Can you tell us more about your professional career and your current missions within your company?

I joined State Street in 1997 and it was my first job in the financial industry. I moved every few years to a new department and new role helping me develop my business acumen and getting exposed to different leaders in the company. Currently, I am a Product Executive with global product responsibilities and leading the EMEA Product team.

What are your biggest professional achievements? Why?

When I think about my professional achievements what comes to mind are the people I worked with and were part of those achievements. A few come to mind in 24 years of career and the ones I enjoyed particularly were: 

The overhaul of our AML/CTF processes  further to regulatory changes. It was impacting all business lines with tight deadlines to bring our clients records into compliance. It involved a lot of hard work by many people but also long-lasting connections. There was a sense of achievement as it was a large undertaking and we were able to make the changes on budget and on time, while maintaining client satisfaction high in addition to a strong relationship with the regulator.

Managing the first Supervisory Review and Evaluation Process of the ECB on State Street Luxembourg. In particular, the interactions with the ECB Joint Supervisory Team. The feedback from the ECB was positive on all aspects as it examined the Bank’s risk profile by assessing the business models, the governance and risks, capital and liquidity adequacy. Again all business lines had to contribute to requests from the ECB to conduct their review and bringing the teams together to provide a coordinated and consistent response was of great satisfaction.

In those two examples what I consider as being my biggest achievements is the knowledge and experience sharing through information and briefing sessions but also contributing to training materials.

How, almost on a daily basis, do you promote the role of women in the financial services industry? What else should be done?

I try to be a role model for the younger generation and even if it means getting out of my comfort zone. For example, I took a  speaking opportunity  that was not my area of expertise. With a bit of work, we can do anything, reach any heights and women should not limit themselves. It’s already tough being limited by others. We also need to take any opportunity to call out on any visible and invisible gender stereotyping. For example when I saw a message on mental health that used the picture of a woman  to illustrate the narrative, I immediately contacted the sender noting that the message implied women are related to mental health issues. When I was recruiting for a position and received only male applicants and HR said that no women applied. I refused to proceed with interviews until HR had actively looked for women to apply. They eventually contacted a few women who then applied. Once I had a diverse slate, I proceeded with the interview.

It’s important to speak up in situations of blatant gender stereotyping. Some individuals do not even realize it until you call it out. We have been programmed for gender inequalities for thousands of years so the task at hand is immense if we target world gender equity. Some countries, especially democracies are more advanced than others. But people move between countries and with  170 nationalities in Luxembourg, education plays a crucial role in forging a gender equal society.

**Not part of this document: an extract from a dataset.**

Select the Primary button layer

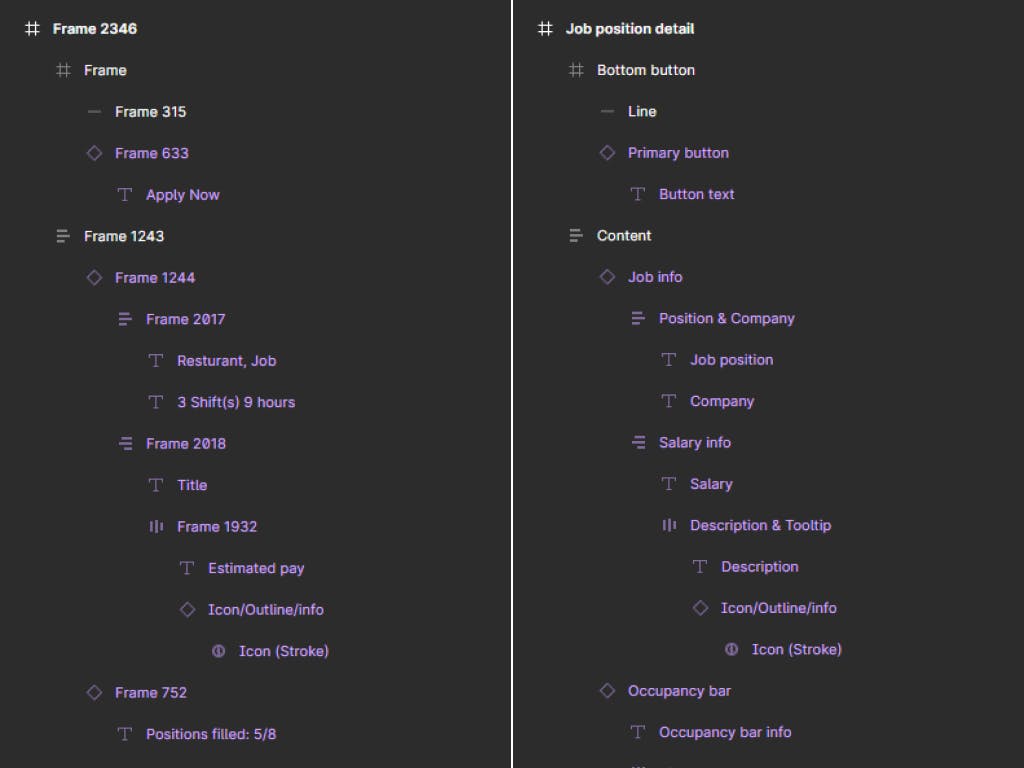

In the financial services, it needs to be a top down approach and leaders need to walk the talk. Men leaders, in particular, need to believe in equality and take visible actions to address inequalities. If diversity really matters, then we need to see tangible change in the recruitment, promotions, benefits and organizational redesign processes.

Can you share with us some initiatives or projects you participated in, in order to promote the role of women?

When I took the chair of the Professional Women Network (PWN) at State Street, the first action was to nominate a male co-chair. The message was simple, women cannot achieve equality alone but only by working together with men. It was also a signal that PWN is not a women’s club but for men and women who believe in gender equity and want to be equally engaged in the solution.

Promoting the role of women is about using every opportunity to expose inequalities and call for accountability. Be this raising it at a Board meeting or leadership meetings, where no women or only one woman is sitting; hosting events to underscore commitment to change and raise awareness.


As a member of the State Street PWN Global Advisory Board, I was part of mentoring and sponsorship programs aimed at amplifying the voice of women within the company and providing career guidance and support. It is important for women to have a network to reach out to, build trusted relationships that will help them grow, and have a safe environment to be themselves without fear of negative impact on their career.